Your goal:
Copy out the data below, all of it, exactly.

Source material:
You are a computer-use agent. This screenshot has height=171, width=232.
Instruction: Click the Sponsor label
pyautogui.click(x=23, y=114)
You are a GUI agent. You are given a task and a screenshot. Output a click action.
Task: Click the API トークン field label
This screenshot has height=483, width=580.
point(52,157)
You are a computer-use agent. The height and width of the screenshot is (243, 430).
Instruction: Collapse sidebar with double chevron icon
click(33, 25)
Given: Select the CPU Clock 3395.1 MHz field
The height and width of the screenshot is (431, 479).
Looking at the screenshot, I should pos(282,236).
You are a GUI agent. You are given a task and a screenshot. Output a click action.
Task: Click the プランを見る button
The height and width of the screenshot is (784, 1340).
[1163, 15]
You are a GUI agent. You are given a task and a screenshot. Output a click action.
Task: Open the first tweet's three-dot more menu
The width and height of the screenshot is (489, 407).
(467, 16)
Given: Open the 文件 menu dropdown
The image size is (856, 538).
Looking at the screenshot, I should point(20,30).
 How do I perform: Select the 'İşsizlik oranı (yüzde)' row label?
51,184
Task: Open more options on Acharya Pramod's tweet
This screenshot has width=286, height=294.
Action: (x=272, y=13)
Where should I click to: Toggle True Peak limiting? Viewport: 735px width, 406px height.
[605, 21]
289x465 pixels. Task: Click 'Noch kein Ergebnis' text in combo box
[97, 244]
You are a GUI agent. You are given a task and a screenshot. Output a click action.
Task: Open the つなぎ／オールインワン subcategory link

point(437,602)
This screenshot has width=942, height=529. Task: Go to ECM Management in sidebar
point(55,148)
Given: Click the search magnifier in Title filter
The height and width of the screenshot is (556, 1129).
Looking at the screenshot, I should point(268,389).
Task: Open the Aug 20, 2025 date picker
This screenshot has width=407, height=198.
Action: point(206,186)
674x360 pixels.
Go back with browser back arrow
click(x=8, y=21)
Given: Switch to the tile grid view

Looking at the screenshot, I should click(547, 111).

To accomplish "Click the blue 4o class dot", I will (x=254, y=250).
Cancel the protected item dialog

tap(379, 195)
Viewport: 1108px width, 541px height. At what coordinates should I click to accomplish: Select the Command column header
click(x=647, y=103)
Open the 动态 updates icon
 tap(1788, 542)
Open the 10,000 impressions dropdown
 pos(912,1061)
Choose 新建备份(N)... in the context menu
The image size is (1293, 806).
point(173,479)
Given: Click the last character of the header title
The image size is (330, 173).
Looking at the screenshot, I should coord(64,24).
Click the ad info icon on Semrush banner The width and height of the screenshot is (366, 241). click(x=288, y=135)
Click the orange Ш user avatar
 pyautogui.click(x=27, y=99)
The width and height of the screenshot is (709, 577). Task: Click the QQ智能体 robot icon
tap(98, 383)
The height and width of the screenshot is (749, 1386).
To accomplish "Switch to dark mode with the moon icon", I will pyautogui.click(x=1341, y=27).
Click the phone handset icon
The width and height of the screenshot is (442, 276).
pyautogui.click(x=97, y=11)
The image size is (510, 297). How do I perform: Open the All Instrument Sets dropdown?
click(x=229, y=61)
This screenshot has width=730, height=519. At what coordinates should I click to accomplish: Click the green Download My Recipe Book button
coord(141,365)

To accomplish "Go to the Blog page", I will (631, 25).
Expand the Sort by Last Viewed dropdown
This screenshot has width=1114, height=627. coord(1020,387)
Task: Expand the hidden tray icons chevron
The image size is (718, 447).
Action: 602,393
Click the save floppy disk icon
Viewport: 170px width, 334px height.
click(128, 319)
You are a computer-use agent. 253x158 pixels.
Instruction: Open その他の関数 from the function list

Solution for this task:
You are a computer-use agent. This screenshot has height=171, width=232.
Instruction: Click the Sponsor label
pyautogui.click(x=23, y=114)
You are a GUI agent. You are given a task and a screenshot. Output a click action.
Task: Click the API トークン field label
This screenshot has height=483, width=580.
point(52,157)
You are a computer-use agent. The height and width of the screenshot is (243, 430).
Instruction: Collapse sidebar with double chevron icon
click(33, 25)
Given: Select the CPU Clock 3395.1 MHz field
The height and width of the screenshot is (431, 479).
Looking at the screenshot, I should pos(282,236).
You are a GUI agent. You are given a task and a screenshot. Output a click action.
Task: Click the プランを見る button
The height and width of the screenshot is (784, 1340).
[1163, 15]
You are a GUI agent. You are given a task and a screenshot. Output a click action.
Task: Open the first tweet's three-dot more menu
The width and height of the screenshot is (489, 407).
(467, 16)
Given: Open the 文件 menu dropdown
The image size is (856, 538).
Looking at the screenshot, I should point(20,30).
 How do I perform: Select the 'İşsizlik oranı (yüzde)' row label?
51,184
Task: Open more options on Acharya Pramod's tweet
This screenshot has width=286, height=294.
Action: (x=272, y=13)
Where should I click to: Toggle True Peak limiting? Viewport: 735px width, 406px height.
[605, 21]
289x465 pixels. Task: Click 'Noch kein Ergebnis' text in combo box
[97, 244]
You are a GUI agent. You are given a task and a screenshot. Output a click action.
Task: Open the つなぎ／オールインワン subcategory link

point(437,602)
This screenshot has width=942, height=529. Task: Go to ECM Management in sidebar
point(55,148)
Given: Click the search magnifier in Title filter
The height and width of the screenshot is (556, 1129).
Looking at the screenshot, I should point(268,389).
Task: Open the Aug 20, 2025 date picker
This screenshot has width=407, height=198.
Action: point(206,186)
674x360 pixels.
Go back with browser back arrow
click(x=8, y=21)
Given: Switch to the tile grid view

Looking at the screenshot, I should click(547, 111).

To accomplish "Click the blue 4o class dot", I will (x=254, y=250).
Cancel the protected item dialog

tap(379, 195)
Viewport: 1108px width, 541px height. At what coordinates should I click to accomplish: Select the Command column header
click(x=647, y=103)
Open the 动态 updates icon
 tap(1788, 542)
Open the 10,000 impressions dropdown
 pos(912,1061)
Choose 新建备份(N)... in the context menu
The image size is (1293, 806).
point(173,479)
Given: Click the last character of the header title
The image size is (330, 173).
Looking at the screenshot, I should coord(64,24).
Click the ad info icon on Semrush banner The width and height of the screenshot is (366, 241). click(x=288, y=135)
Click the orange Ш user avatar
 pyautogui.click(x=27, y=99)
The width and height of the screenshot is (709, 577). Task: Click the QQ智能体 robot icon
tap(98, 383)
The height and width of the screenshot is (749, 1386).
To accomplish "Switch to dark mode with the moon icon", I will pyautogui.click(x=1341, y=27).
Click the phone handset icon
The width and height of the screenshot is (442, 276).
pyautogui.click(x=97, y=11)
The image size is (510, 297). How do I perform: Open the All Instrument Sets dropdown?
click(x=229, y=61)
This screenshot has width=730, height=519. At what coordinates should I click to accomplish: Click the green Download My Recipe Book button
coord(141,365)

To accomplish "Go to the Blog page", I will (631, 25).
Expand the Sort by Last Viewed dropdown
This screenshot has width=1114, height=627. coord(1020,387)
Task: Expand the hidden tray icons chevron
The image size is (718, 447).
Action: 602,393
Click the save floppy disk icon
Viewport: 170px width, 334px height.
click(128, 319)
You are a computer-use agent. 253x158 pixels.
Instruction: Open その他の関数 from the function list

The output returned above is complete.